Das hat mich an diesem Osterfest zu der Frage gebracht: Ist Ostern etwa der Mega-Streik des Todes, ein Tag, an dem er sein Handwerk niederlegt? Ich glaube, das Bild hinkt. Denn ein Streik geht gewöhnlich irgendwann wieder zu Ende. Und wenn der Tod es sich anders überlegen würde und seine Arbeit wieder aufnehmen wollte, dann wäre nichts gewonnen, alles wie gehabt.
Aber vielleicht kann uns an diesem Osterfest trotzdem der Gedanke vom Streik in unserem eigenen Glauben ein wenig weiterhelfen. Man kann sich schon die Auseinandersetzung zwischen Tod und Leben, zwischen Jesus und dem Ende wie einen harten Zweikampf vorstellen. Das sind Tarifverhandlungen, und seien sie noch so hart, wohl nichts gegen.

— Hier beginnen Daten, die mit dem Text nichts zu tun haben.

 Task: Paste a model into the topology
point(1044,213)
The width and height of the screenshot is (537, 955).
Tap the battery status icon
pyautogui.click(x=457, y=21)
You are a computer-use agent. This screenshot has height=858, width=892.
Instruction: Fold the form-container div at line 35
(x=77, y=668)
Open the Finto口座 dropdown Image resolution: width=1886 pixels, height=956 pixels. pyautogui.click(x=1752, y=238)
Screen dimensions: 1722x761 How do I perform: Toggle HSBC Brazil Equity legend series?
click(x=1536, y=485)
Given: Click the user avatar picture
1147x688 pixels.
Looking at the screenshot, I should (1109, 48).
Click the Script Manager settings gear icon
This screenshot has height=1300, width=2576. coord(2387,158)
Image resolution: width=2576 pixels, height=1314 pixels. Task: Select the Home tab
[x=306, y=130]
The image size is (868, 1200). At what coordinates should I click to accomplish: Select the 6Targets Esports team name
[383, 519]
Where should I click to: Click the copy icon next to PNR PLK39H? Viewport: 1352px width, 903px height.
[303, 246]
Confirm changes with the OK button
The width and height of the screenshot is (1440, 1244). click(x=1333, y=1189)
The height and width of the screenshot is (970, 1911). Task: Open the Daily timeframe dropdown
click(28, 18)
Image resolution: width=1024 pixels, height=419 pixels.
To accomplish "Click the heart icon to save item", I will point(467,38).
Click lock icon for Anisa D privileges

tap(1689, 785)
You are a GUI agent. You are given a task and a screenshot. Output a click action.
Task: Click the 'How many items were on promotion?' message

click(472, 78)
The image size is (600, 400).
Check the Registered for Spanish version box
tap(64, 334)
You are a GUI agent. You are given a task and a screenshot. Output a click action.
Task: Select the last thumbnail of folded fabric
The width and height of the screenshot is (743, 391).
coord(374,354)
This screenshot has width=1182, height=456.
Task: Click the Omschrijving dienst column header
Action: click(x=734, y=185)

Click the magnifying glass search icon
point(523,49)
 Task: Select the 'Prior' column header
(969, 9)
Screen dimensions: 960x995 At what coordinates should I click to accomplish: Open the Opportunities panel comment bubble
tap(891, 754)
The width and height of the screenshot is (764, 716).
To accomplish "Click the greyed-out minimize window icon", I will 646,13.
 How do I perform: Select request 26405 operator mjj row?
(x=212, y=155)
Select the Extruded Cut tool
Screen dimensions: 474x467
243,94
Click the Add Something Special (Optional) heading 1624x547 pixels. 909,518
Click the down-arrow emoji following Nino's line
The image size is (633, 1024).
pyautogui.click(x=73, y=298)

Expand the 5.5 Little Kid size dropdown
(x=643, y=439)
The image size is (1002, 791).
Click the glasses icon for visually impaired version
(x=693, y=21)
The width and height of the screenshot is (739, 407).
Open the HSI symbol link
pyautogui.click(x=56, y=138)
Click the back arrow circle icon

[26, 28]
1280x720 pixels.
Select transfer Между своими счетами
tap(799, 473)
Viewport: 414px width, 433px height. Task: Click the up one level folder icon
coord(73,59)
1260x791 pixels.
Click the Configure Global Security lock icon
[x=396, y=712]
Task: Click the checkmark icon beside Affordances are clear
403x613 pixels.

Die Ostersequenz, der Hymnus, der in der Ostermesse vor dem Evangelium gesungen wird, spricht bildlich ausdrücklich von einem Duell, wie es noch keines gegeben hat:
„Tod und Leben, die kämpften,
unbegreiflichen Zweikampf;
des Lebens Fürst, der starb,
herrscht nun lebend.“
Aber mit welchen Waffen wird dieser Kampf gekämpft? Offenbar nicht dadurch, dass der Tod seine Arbeit einstellt, die Waffen niederstreckt und kapituliert. Aber genauso wenig dadurch, dass Jesus immer weiter aufrüstet und sich sozusagen bis an die Zähne bewaffnet. Der Tod wird nicht durch Hochrüstung und Aufrüstung mit noch so schlagkräftigen Waffen besiegt.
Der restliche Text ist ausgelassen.